> What is required:
When the line containing "Instruction: Click the" appears in the data below, begin copying there and stop only after the line containing "Tap the $2.45 (9.98x) result price".
*** Opening of Exercise materials ***
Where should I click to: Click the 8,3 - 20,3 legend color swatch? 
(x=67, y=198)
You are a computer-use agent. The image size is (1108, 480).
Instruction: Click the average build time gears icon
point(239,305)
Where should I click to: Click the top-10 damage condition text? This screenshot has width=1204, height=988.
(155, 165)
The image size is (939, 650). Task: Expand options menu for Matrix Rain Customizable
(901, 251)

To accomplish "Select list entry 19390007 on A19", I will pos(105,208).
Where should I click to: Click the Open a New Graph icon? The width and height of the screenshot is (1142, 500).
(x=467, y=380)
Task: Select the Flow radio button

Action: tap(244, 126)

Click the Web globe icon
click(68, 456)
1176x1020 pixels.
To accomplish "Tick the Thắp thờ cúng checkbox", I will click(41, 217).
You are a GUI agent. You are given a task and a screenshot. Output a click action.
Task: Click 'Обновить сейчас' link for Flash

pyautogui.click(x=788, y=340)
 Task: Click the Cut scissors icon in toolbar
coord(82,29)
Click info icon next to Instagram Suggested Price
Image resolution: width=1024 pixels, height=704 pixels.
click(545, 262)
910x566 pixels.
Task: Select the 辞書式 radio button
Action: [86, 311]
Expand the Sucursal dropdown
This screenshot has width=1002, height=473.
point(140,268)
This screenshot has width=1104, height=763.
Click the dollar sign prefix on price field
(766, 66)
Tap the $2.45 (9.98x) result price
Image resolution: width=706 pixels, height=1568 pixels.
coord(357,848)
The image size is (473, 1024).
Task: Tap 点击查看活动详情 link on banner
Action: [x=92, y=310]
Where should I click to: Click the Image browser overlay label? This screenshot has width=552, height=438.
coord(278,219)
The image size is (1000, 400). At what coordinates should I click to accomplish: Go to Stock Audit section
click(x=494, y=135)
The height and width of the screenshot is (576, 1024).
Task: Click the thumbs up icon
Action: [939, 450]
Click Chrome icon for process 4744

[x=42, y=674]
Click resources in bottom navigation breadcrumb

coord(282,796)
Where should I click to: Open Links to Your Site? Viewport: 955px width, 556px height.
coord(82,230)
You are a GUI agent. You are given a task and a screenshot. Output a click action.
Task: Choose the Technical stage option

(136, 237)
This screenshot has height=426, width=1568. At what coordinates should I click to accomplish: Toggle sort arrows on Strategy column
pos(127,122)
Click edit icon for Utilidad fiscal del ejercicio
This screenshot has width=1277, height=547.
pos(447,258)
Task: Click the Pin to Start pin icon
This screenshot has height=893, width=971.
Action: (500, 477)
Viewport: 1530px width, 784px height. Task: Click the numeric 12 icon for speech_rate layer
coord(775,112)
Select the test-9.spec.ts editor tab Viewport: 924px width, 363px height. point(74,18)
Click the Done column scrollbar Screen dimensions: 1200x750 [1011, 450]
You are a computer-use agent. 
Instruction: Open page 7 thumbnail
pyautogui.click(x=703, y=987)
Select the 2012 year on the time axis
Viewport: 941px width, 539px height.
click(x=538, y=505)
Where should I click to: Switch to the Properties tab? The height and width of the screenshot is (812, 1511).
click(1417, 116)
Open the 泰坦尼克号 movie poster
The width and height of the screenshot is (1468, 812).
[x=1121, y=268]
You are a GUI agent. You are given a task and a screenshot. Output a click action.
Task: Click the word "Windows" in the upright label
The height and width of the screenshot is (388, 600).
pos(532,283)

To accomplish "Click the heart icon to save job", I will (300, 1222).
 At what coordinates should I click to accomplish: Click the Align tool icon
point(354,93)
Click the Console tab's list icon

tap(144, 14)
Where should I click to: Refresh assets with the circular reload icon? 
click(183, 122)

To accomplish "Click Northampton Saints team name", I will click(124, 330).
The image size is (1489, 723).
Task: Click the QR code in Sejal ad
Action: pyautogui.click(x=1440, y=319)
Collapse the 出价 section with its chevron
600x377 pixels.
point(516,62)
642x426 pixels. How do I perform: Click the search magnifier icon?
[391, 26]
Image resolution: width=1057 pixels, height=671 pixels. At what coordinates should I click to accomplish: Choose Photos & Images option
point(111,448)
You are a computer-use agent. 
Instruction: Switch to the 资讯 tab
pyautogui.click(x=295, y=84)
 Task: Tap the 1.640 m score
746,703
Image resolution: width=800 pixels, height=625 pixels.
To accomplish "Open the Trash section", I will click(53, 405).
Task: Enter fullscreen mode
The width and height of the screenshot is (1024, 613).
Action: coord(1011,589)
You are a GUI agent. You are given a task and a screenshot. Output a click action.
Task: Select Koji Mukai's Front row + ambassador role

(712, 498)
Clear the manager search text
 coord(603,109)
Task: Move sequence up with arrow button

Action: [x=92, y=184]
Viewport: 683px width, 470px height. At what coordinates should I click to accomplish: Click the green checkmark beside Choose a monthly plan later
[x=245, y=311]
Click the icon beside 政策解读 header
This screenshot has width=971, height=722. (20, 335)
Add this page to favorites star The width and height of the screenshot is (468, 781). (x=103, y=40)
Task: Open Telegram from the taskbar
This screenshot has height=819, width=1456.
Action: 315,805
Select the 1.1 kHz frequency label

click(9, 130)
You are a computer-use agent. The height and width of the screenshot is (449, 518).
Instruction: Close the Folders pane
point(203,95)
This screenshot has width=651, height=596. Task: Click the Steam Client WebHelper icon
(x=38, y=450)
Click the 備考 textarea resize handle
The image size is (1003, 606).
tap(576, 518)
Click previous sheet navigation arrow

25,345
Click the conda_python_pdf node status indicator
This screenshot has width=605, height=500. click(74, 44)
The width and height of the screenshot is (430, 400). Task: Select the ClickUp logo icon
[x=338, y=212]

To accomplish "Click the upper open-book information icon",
*** Close of Exercise materials ***
> Answer space:
Instruction: Click the average build time gears icon
point(239,305)
Where should I click to: Click the top-10 damage condition text? This screenshot has width=1204, height=988.
(155, 165)
The image size is (939, 650). Task: Expand options menu for Matrix Rain Customizable
(901, 251)

To accomplish "Select list entry 19390007 on A19", I will pos(105,208).
Where should I click to: Click the Open a New Graph icon? The width and height of the screenshot is (1142, 500).
(x=467, y=380)
Task: Select the Flow radio button

Action: tap(244, 126)

Click the Web globe icon
click(68, 456)
1176x1020 pixels.
To accomplish "Tick the Thắp thờ cúng checkbox", I will click(41, 217).
You are a GUI agent. You are given a task and a screenshot. Output a click action.
Task: Click 'Обновить сейчас' link for Flash

pyautogui.click(x=788, y=340)
 Task: Click the Cut scissors icon in toolbar
coord(82,29)
Click info icon next to Instagram Suggested Price
Image resolution: width=1024 pixels, height=704 pixels.
click(545, 262)
910x566 pixels.
Task: Select the 辞書式 radio button
Action: [86, 311]
Expand the Sucursal dropdown
This screenshot has width=1002, height=473.
point(140,268)
This screenshot has width=1104, height=763.
Click the dollar sign prefix on price field
(766, 66)
Tap the $2.45 (9.98x) result price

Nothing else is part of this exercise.